• What to produce: Locate each row below that contains the word "pixels" and copy those rows out in full.

• Items stored from a collection:

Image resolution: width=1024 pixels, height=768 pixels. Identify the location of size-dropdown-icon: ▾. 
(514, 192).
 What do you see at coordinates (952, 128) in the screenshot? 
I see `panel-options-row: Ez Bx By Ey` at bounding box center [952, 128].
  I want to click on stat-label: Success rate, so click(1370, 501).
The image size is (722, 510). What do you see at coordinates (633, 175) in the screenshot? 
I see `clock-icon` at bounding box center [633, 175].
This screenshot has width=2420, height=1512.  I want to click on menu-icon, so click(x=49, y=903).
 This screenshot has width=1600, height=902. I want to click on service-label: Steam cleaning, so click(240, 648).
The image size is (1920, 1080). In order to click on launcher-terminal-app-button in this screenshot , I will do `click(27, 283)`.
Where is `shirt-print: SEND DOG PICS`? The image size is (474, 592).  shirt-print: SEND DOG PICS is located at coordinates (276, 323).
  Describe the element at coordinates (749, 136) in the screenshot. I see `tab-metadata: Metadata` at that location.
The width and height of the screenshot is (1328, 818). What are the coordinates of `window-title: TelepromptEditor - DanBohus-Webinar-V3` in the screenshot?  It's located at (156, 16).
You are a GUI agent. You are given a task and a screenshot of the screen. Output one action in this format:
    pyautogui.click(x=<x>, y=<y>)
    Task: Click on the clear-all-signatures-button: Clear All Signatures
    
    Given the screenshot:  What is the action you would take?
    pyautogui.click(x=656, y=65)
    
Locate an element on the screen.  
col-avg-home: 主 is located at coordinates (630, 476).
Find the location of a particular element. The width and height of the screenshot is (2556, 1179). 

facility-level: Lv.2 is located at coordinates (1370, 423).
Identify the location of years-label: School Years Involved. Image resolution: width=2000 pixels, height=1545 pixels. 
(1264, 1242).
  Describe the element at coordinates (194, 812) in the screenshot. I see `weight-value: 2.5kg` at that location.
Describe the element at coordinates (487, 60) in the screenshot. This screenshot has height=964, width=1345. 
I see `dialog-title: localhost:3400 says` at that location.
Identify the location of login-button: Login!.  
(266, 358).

• Result of this exercise:
Image resolution: width=1024 pixels, height=768 pixels. Identify the location of size-dropdown-icon: ▾. 
Identify the location of years-label: School Years Involved. Image resolution: width=2000 pixels, height=1545 pixels. 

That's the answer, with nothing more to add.